A review of the 2024 Iranian film “The Seed Of The Sacred Fig”

This film, written, co-produced and directed by Mohammad Rasoulof, is remarkable, both for how it was shot and for what it tells us about the contemporary state of Iran. The work was filmed in Iran in secret and then smuggled to Germany for editing and post-production. It was premiered at the Cannes Film Festival where it won the Special Jury Prize.

Shortly before it was screened, the director was sentenced to eight years in prison as well as flogging, a fine and confiscation of his property, but Rasoulof and some cast and crew members managed to flee to Europe in time to attend the festival but now remain in exile.

The film tells the fictional, but all too real, story of Iman (Missagh Zareh), a devout and honest lawyer, who lives with his wife, Najmeh, and their two daughters, Rezvan and Sana.

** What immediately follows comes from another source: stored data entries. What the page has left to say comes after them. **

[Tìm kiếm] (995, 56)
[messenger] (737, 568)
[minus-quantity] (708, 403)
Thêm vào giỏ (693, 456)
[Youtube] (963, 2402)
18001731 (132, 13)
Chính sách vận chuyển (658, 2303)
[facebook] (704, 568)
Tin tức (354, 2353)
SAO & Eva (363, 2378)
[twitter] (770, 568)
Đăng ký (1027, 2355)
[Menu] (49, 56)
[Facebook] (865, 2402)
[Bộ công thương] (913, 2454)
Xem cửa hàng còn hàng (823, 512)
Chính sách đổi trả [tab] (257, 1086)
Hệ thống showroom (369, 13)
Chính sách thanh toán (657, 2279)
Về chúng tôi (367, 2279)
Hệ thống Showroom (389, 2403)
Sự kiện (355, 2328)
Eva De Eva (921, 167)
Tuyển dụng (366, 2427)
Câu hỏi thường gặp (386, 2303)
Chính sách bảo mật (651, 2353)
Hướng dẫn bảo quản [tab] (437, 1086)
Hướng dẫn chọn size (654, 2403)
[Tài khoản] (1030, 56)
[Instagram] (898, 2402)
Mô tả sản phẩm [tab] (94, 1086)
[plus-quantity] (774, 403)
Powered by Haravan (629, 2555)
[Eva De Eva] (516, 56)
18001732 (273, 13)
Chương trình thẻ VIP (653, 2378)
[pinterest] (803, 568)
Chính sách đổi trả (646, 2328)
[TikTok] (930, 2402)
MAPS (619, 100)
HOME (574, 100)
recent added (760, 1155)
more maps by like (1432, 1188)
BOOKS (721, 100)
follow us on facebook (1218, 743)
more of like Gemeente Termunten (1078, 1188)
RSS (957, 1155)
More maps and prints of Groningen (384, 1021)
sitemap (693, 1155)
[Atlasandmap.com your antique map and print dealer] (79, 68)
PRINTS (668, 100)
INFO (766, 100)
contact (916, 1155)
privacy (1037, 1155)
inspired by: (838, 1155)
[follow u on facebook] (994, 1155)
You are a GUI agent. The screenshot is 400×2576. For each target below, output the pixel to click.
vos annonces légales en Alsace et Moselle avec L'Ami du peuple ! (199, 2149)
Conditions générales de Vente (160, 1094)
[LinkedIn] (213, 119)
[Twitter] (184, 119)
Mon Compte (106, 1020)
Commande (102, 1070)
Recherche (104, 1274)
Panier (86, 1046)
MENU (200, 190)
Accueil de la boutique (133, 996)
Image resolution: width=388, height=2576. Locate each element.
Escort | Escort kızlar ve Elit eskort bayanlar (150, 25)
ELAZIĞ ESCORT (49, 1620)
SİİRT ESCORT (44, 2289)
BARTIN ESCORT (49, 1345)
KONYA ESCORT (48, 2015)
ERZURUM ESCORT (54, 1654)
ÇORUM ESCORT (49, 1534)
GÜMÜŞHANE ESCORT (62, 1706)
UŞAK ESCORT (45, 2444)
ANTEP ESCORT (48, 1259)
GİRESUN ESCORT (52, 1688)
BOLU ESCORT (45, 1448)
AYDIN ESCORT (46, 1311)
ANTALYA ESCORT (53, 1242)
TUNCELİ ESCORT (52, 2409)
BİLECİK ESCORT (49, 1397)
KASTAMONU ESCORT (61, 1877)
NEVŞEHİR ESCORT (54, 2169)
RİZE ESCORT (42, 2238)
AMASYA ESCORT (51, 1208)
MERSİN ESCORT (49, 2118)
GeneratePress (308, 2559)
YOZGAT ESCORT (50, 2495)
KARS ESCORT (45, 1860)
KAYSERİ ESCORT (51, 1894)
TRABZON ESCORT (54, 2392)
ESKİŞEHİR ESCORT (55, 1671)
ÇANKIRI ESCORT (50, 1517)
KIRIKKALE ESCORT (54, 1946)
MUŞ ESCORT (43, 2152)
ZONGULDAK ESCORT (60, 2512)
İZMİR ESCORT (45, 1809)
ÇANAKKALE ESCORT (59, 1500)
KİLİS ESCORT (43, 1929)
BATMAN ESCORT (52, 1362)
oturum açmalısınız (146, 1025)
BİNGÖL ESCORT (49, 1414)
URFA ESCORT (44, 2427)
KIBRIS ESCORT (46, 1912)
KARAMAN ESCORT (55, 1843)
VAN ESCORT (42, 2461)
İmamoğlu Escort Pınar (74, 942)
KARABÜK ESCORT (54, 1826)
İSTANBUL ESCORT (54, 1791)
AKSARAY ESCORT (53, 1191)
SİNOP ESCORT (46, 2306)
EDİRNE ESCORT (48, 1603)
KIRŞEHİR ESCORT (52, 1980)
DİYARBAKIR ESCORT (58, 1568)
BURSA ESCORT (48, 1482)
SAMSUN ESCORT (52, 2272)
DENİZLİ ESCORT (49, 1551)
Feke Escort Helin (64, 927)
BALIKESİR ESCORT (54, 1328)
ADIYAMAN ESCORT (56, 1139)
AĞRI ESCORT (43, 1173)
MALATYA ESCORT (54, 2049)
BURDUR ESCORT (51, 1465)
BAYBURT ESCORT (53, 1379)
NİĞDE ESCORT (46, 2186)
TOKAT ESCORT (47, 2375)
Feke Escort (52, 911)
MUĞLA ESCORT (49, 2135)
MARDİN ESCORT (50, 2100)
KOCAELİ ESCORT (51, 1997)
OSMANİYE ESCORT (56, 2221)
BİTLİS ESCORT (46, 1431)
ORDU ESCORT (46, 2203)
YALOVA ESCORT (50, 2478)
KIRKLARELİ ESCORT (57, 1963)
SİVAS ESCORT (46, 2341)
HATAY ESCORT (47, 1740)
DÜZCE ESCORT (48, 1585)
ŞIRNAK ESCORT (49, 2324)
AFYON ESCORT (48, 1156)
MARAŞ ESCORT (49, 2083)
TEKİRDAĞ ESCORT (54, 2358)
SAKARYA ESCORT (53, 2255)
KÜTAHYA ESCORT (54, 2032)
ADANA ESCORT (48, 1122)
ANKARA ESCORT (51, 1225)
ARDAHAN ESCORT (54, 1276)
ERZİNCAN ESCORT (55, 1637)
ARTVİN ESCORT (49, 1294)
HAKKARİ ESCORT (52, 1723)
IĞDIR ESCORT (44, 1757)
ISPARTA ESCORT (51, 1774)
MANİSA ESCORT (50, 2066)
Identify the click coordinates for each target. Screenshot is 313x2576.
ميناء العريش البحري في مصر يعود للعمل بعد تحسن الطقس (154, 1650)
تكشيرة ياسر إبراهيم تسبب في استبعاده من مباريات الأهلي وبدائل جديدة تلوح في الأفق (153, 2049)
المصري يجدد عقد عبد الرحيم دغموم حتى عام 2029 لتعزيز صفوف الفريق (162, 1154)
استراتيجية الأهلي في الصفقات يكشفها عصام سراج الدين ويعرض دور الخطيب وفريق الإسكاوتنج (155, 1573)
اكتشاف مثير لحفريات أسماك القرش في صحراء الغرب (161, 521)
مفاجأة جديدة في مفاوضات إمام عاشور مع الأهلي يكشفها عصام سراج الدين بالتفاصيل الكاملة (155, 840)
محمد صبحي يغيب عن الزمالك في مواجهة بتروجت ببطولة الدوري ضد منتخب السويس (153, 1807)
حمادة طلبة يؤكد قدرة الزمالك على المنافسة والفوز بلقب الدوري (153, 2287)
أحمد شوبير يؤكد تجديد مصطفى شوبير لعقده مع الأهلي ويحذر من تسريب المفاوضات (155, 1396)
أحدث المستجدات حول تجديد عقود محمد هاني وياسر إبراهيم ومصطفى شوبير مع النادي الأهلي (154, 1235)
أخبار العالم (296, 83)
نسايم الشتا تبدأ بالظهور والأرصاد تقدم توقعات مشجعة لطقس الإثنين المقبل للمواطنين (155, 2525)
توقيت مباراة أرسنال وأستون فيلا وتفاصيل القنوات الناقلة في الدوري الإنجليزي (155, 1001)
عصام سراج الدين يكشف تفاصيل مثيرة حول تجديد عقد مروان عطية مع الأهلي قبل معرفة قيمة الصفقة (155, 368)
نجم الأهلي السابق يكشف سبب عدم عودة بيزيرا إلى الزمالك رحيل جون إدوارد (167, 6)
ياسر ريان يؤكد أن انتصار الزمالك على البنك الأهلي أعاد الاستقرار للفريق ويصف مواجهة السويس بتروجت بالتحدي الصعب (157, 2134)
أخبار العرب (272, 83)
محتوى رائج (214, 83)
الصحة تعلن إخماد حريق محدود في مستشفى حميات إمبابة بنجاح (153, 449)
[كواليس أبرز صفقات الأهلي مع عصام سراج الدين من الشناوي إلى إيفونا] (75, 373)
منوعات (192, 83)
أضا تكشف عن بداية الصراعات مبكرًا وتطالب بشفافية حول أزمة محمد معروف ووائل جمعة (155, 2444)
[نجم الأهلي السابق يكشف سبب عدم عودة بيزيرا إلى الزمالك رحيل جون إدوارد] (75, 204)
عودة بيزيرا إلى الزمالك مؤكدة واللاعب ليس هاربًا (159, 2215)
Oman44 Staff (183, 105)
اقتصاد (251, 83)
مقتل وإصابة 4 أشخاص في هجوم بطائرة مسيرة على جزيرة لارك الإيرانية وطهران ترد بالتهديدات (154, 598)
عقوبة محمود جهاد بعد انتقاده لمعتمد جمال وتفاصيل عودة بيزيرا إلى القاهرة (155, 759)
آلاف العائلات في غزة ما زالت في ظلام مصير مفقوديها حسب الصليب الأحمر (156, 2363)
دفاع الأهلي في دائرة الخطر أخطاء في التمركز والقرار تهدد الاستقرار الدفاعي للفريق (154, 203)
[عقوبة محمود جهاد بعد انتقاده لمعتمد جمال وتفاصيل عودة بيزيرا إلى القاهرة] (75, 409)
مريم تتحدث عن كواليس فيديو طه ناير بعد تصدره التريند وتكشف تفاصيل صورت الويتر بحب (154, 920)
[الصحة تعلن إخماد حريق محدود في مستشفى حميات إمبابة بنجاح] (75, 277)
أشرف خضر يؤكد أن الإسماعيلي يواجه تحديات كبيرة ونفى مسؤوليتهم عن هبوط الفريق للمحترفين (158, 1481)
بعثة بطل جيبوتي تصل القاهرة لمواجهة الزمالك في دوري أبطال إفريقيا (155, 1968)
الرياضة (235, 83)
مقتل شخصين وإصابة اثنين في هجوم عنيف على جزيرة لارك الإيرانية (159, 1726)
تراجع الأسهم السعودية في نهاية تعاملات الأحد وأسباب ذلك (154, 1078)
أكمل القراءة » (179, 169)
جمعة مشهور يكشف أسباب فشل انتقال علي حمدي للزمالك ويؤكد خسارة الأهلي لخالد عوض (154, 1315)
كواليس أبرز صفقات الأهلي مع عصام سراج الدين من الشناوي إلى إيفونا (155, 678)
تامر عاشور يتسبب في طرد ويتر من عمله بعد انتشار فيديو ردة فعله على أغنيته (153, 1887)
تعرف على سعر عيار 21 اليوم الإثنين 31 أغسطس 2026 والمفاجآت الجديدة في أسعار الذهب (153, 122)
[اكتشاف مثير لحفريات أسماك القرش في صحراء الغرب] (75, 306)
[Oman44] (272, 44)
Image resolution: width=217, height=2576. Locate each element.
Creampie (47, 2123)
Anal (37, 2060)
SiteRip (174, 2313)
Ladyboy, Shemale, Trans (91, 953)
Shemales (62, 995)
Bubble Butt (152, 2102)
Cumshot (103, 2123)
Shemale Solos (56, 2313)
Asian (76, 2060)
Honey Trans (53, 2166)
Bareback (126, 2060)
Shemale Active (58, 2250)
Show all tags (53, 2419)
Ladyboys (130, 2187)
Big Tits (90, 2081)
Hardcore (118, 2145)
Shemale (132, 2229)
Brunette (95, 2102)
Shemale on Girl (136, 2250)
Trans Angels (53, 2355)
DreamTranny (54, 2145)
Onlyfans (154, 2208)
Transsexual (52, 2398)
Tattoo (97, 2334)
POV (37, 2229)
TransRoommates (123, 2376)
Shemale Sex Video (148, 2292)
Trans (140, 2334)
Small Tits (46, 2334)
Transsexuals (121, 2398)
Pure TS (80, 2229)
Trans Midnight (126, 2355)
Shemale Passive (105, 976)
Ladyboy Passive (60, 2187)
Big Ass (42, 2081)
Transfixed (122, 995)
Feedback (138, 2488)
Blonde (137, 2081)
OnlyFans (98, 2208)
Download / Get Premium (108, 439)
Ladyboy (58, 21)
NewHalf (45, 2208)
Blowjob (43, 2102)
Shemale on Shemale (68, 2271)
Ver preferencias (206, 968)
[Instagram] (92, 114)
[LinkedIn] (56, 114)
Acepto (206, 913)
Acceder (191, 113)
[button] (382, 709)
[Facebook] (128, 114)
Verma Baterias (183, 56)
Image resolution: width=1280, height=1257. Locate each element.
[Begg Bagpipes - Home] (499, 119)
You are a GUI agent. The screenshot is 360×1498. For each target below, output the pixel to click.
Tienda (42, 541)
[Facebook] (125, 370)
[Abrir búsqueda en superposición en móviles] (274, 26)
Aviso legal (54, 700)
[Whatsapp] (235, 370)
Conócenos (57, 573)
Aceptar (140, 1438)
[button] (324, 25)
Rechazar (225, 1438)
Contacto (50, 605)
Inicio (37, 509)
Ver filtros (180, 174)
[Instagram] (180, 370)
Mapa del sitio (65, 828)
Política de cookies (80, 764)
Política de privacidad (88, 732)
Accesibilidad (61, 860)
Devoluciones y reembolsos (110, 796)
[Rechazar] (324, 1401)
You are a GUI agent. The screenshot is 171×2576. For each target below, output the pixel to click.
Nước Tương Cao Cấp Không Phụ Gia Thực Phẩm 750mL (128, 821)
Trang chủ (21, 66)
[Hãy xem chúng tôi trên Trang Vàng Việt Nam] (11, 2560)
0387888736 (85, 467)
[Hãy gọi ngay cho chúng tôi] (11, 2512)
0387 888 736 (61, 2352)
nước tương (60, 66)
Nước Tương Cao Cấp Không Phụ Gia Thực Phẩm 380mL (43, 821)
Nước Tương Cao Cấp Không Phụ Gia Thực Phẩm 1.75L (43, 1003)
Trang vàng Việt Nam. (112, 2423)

He has recently been appointed as an investigating judge in the Revolutionary Court in Tehran and immediately he is required to betray his principles and enslave himself to the regime.

When his newly-provided gun goes missing, he suspects each member of his family and becomes ever-more paranoid and repressive, like the regime itself.

It is a long film (168 minutes), but doesn’t feel its length, because the pace and the tension are ever-increasing, and real images of the 2022–2023 protests in Iran make the narrative convincing and compelling.

The obscure title – explained in the opening moments of the film – refers to a species of fig that spreads by “wrapping itself around another tree and eventually strangling it”. This can clearly be seen as a metaphor for the theocratic regime in Iran.